После выступления выходим с Соней вместе. Уставшие, но довольные. Вечер поздний. Обычно мы прогуливаемся до площади, спускаемся в метро, и каждый едет в свою сторону.
– Зоя, смотри, – Соня толкает локтем и попадает между ребер. Ощутимо. Я успела поморщиться.
– Это ты все? – зло смиряю ее взглядом.
– Ну а что? Кир просто попросил ему немного помочь…
– А если попросит помочь тебя еще что‑то для него сделать? Добрая душа, блин.
Кирилл стоит около своей машины. Красивая такая. С хищными фарами и аэрографией. Не пойму только, что нарисовано. Какая‑то абстракция странная.
Он одет в рваные джинсы и белую майку, от которой даже глаза зарезало. Такое различие со вчерашним образом, где он был в черном костюме и белой рубашке.
– Идем? – обращаюсь к Соне.
Я обвела образ Кира взглядом и направилась в противоположную сторону. Я не просила его приезжать и встречать меня. И вообще, задержалась сегодня после спектакля в надежде дождаться Лео. В голове выстроила план, где он предлагает подвезти меня до дома.
Не срослось. Ирка перехватила. Сучка.
– Он к тебе, Зоя, – Соня стоит на месте.
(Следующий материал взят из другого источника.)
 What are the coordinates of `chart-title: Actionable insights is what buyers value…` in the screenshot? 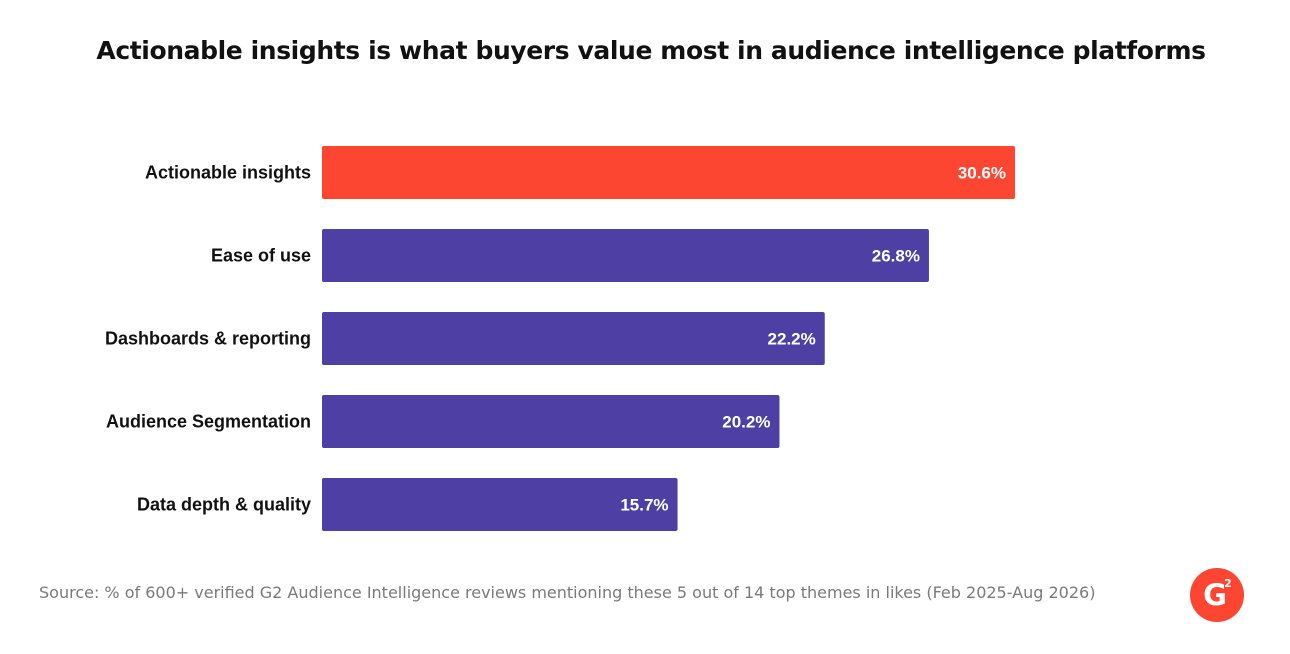 It's located at (651, 50).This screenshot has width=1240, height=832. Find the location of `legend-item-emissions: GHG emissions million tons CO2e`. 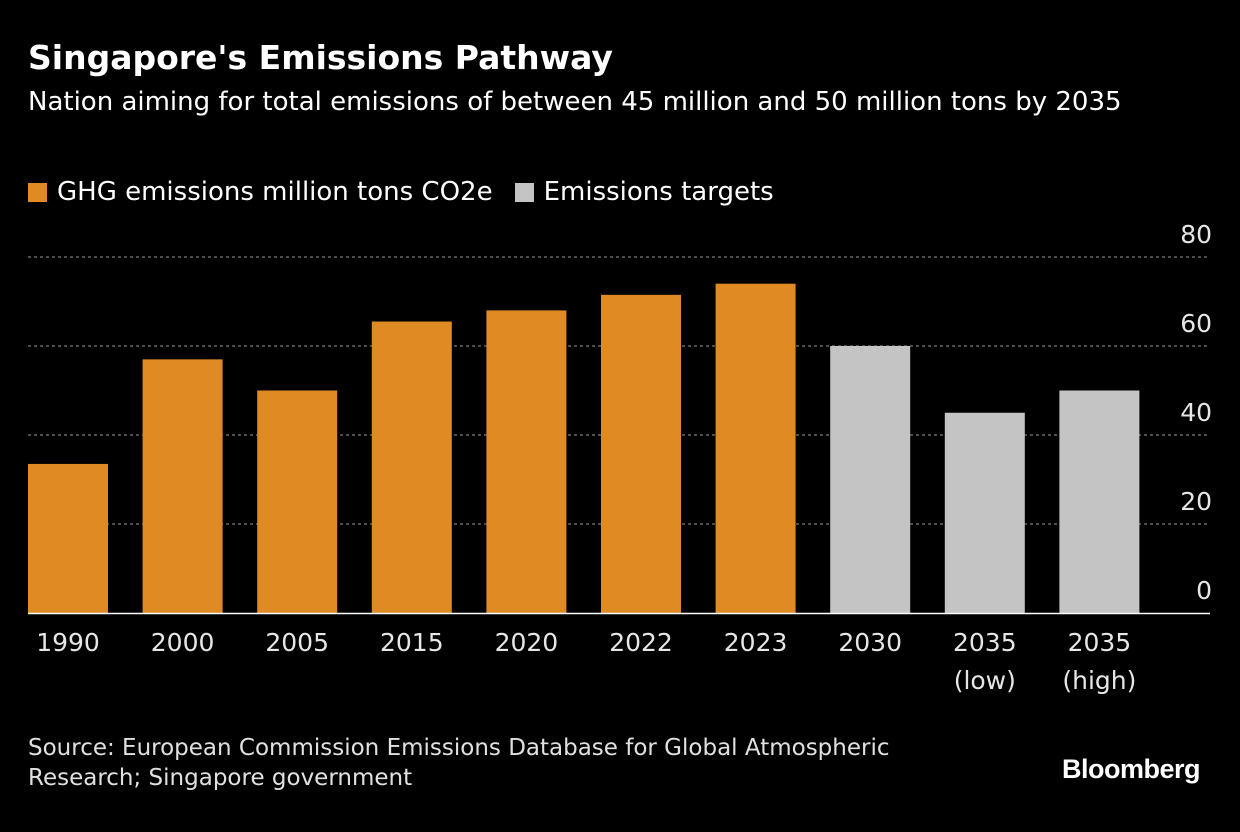

legend-item-emissions: GHG emissions million tons CO2e is located at coordinates (260, 192).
Ее ноги как столбы, вбиты в твердую землю.
Снова кидаюсь на его образ. Выглядит… симпатично, даже привлекательно. И аромат его доносится против всех законов физики.
– И что с того? Мне в другую сторону.
«К Лео», – чуть не кричу.
– Ты знаешь, вчера вечером, он замучил Милу, выясняя, что ты любишь, какие цветы твои любимые, фильмы, музыка. Все‑все о тебе хотел узнать.
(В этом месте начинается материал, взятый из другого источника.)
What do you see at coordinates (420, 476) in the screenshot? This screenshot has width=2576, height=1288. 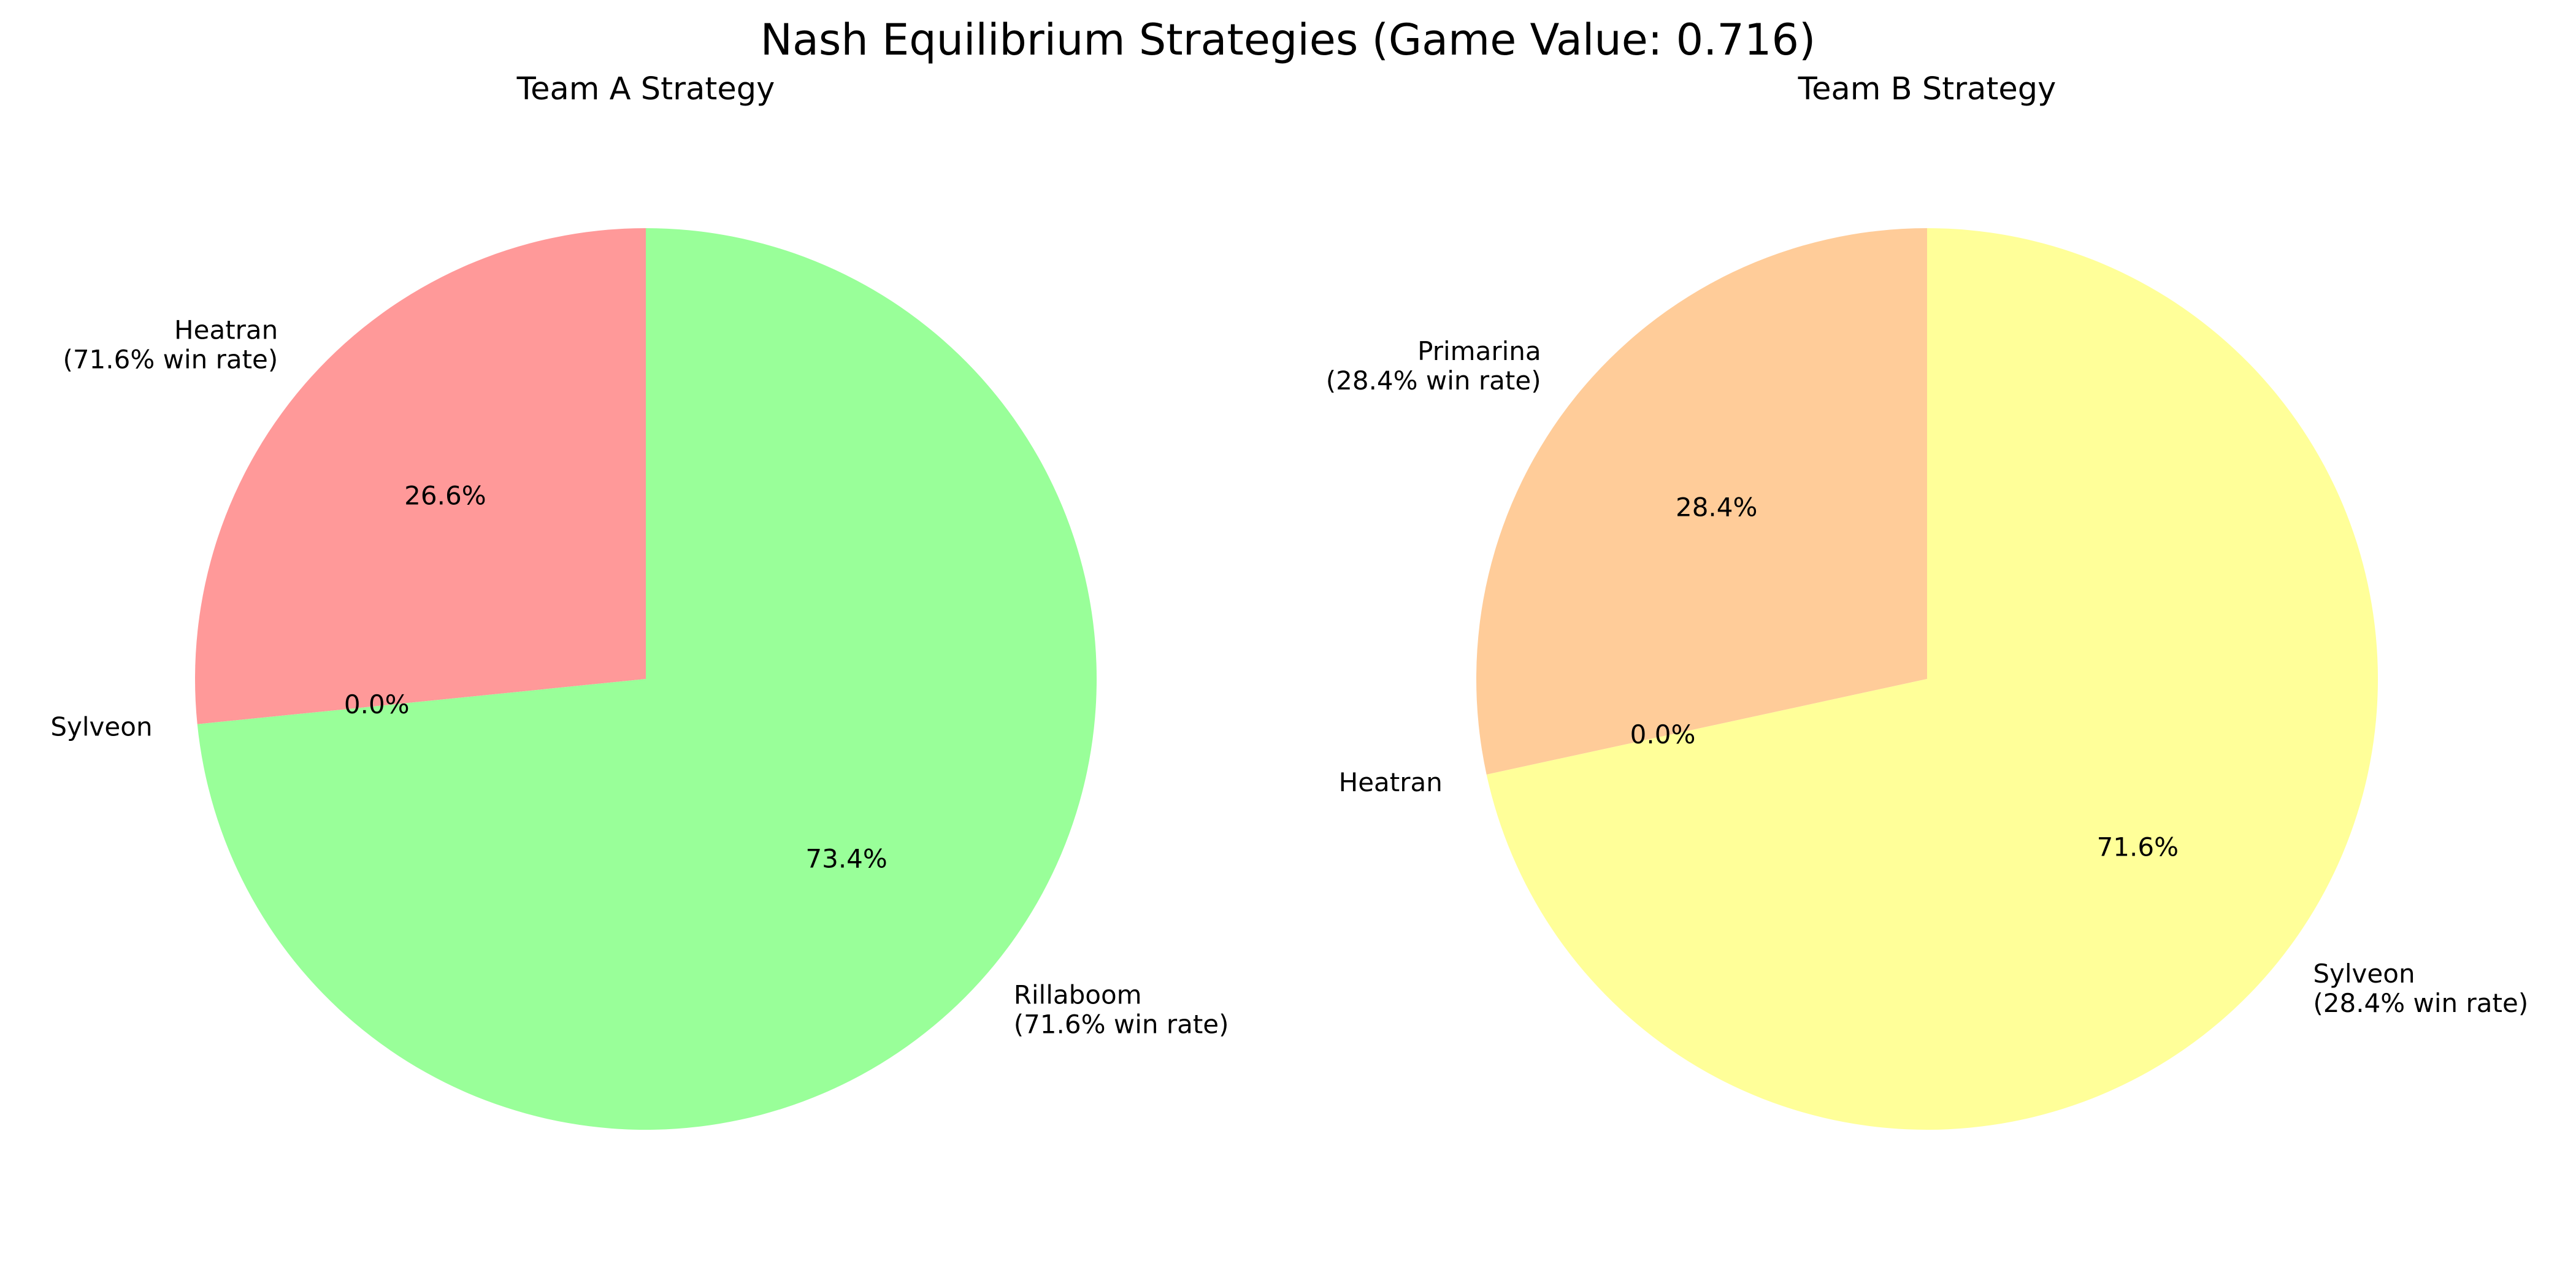 I see `team-a-slice-heatran` at bounding box center [420, 476].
Торможу на месте. Блин, это трогает. Приятно как‑то…
– И вы все обо мне растрепали, да? Подружки?
Наблюдаю за Киром. Открыл заднюю дверцу своего хищника и вытаскивает оттуда необъятный букет моих любимых пионов. Боже, мне пищать охота. Даже на расстоянии цветы выглядят шикарными, и… до безумия дорогими.
– Я пойду, – слышу шепот Соньки. И затем тихие‑тихие шаги. Бросила меня, оставила одну.
Между мной и Киром пару метров. Взгляд перемещается то на него, то на букет. Странный он, друг Навицкого.
– Привет, – уверенно здоровается. Конечно же, без акцента. Упущение.
– Привет, – отворачиваюсь.
– Вот, тебе, – протягивает букет.
Меня окутывает цветочным облаком. Даже глаза хочется закатить от удовольствия. Ммм, пионы, моя слабость.
– Спасибо. Но я не очень люблю пионы, – и зорко впиваюсь в его глаза. Что ты на это мне ответишь, Кир?
Он обезоружен. Мается и взгляды в сторону Соньки бросает, а ее‑то уже и нет. Ну что, посыпался?
– Ну и ладно. Все равно букет со скидкой купил.
– Что? Ловлю глотки воздуха ртом от наступающей злости.